On the morning of November 28, six inches of snow covered the race-course. A horse-drawn snowplow inched along ineffectually. Because of the bad weather, only six of 89 racers had made it to the starting line: Duryea; Mueller; a Benz sponsored by Macy’s that, the store hoped, would help it to advertise the cars it had begun to sell; a Benz sponsored by the De La Vergne Refrigeration Company of New York; and two electric cars: a Sturges Electro Motocycle, and a Morris & Salom Electrobat.

Ten hours and 23 minutes after the race began, the Duryea wagon drove across the finish line, finishing first. Meanwhile, according to news accounts, the Mueller moto-cycle "puffed its way slowly and laboriously along, its pneumatic tires wrapped with twine to keep them from slipping, and one of its operators sanding the belt on the motor for the same reason." It crossed the finish line an hour and a half after Duryea had—though Mueller himself, who had fainted from all the excitement, was no longer at the wheel.
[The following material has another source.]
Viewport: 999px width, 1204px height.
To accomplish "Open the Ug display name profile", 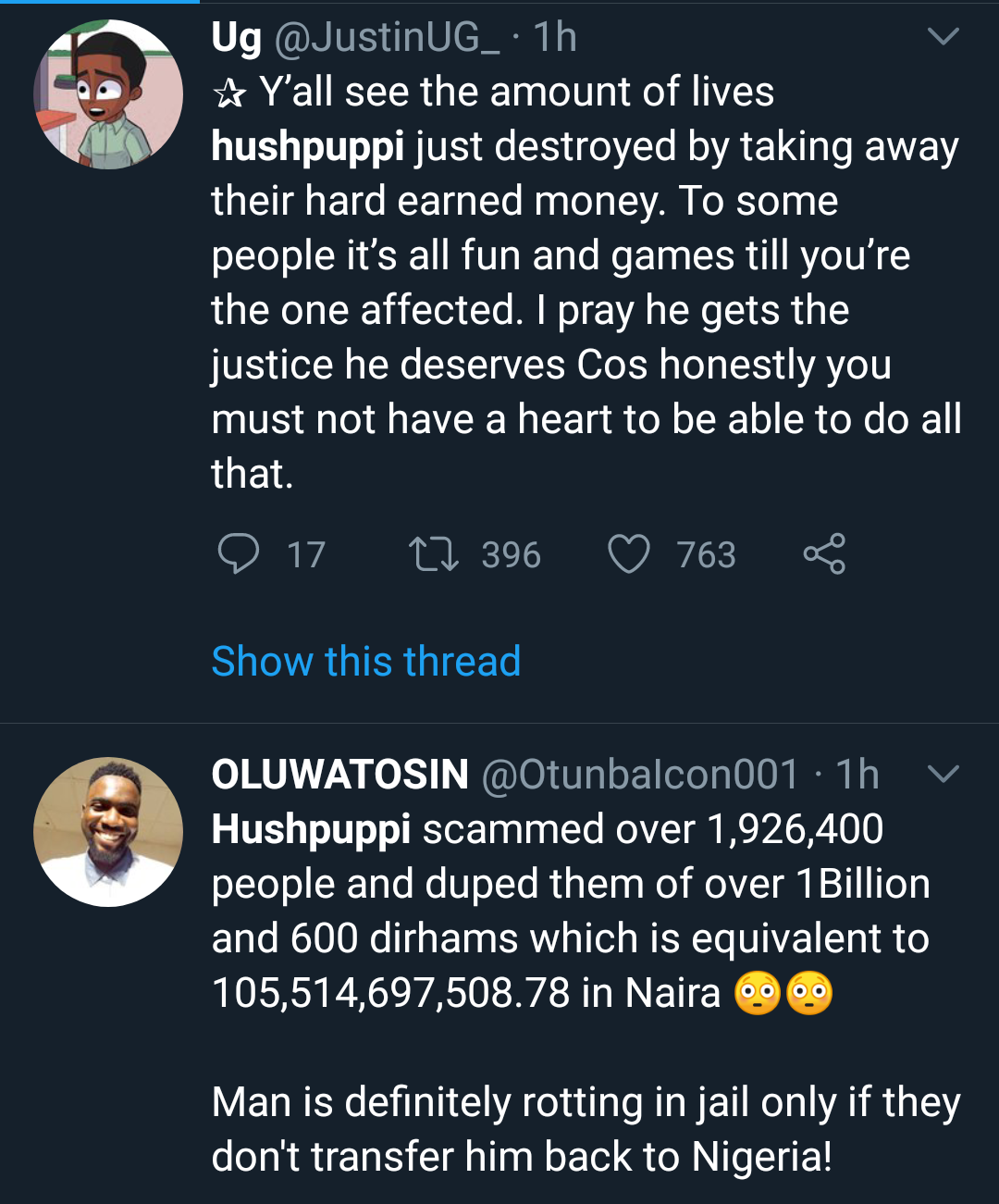I will pyautogui.click(x=236, y=38).
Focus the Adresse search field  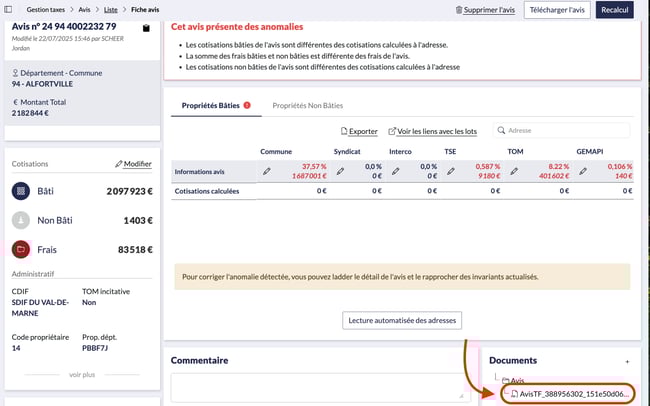[x=565, y=130]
The Macy’s Benz was perhaps the most hapless racer of all: It collided with a streetcar on the way to Evanston and with a sleigh and then a hack on the way back, and never did finish. Neither did the De La Vergne Benz.

But the race had accomplished what Kohlstadt had hoped it would: It introduced Americans to the motor-wagon and proved once and for all that the days of the horse and buggy were numbered. For his part, Frank Duryea returned to his shop in Massachusetts and continued his work and research to improve his vehicles. In 1896, the Duryeas built 13 cars by hand—and thus they became the first gas-powered automobile factory in the United States.

== Death ==
Frank Duryea died in Saybrook, Connecticut, on February 15, 1967, aged 97. He was the last surviving member of the automotive industry's founding fathers.

== Legacy ==
In 1996, he was inducted into the Automotive Hall of Fame.